AUFGABEN
• A. Erklären Sie anhand des Textauszugs, warum man aus der Anzahl der gefundenen viralen RNA-Moleküle auf die Anzahl der Viren schließen kann.
• B. Geben Sie den Abschnitt des Textauszugs zwischen „Das auf die“ und „Molekül = 1 Virus.“ einschließlich wörtlich wieder.

TEXTAUSZUG
Was genau finden Sie da? Sind das quasi einzelne Viren? Die Abwässer eines einzelnen Menschen könnten ja, bildlich gesprochen, gerade in einer anderen Ecke der Kläranlage sein.

Das auf die Kläranlage zufließende Abwasser mit den Viren wird über 24 Stunden mit einem automatischen Probenehmer gesammelt. Der Probenehmer gewährleistet, dass einige Liter Tagesmischprobe gesammelt werden, die von den Inhaltsstoffen dem über den gesamten Tag zugeflossenen Abwasser entspricht. In dieser Zulaufmischprobe wird das Virus analysiert.

Wenn einer aus 10.000 infiziert ist (und damit Viren ausscheidet), sehen wir das wie gesagt im Abwasser. Das heißt, die von dieser Person ausgeschiedene Virenmenge reicht aus, dass wir im Zulauf der Kläranlage ein Signal bekommen, selbst wenn diese Ausscheidung vom Abwasser von 9.999 anderen „gesunden“ Menschen verdünnt wird. Methodisch wird das Erbgut der Viren (RNA) untersucht. Aus der Anzahl der gefundenen viralen RNA-Moleküle kann auf die Anzahl der Viren geschlossen werden, da 1 RNA Molekül = 1 Virus.

MATERIAL
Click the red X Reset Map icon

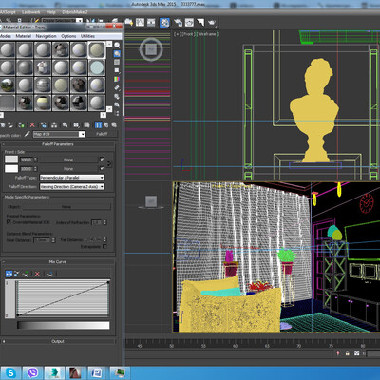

LÖSUNGEN
• A. Laut Textauszug entspricht ein RNA-Molekül genau einem Virus (1 RNA-Molekül = 1 Virus). Deshalb ergibt die Anzahl der gefundenen viralen RNA-Moleküle unmittelbar die Anzahl der Viren.

• B.
Das auf die Kläranlage zufließende Abwasser mit den Viren wird über 24 Stunden mit einem automatischen Probenehmer gesammelt. Der Probenehmer gewährleistet, dass einige Liter Tagesmischprobe gesammelt werden, die von den Inhaltsstoffen dem über den gesamten Tag zugeflossenen Abwasser entspricht. In dieser Zulaufmischprobe wird das Virus analysiert.

Wenn einer aus 10.000 infiziert ist (und damit Viren ausscheidet), sehen wir das wie gesagt im Abwasser. Das heißt, die von dieser Person ausgeschiedene Virenmenge reicht aus, dass wir im Zulauf der Kläranlage ein Signal bekommen, selbst wenn diese Ausscheidung vom Abwasser von 9.999 anderen „gesunden“ Menschen verdünnt wird. Methodisch wird das Erbgut der Viren (RNA) untersucht. Aus der Anzahl der gefundenen viralen RNA-Moleküle kann auf die Anzahl der Viren geschlossen werden, da 1 RNA Molekül = 1 Virus.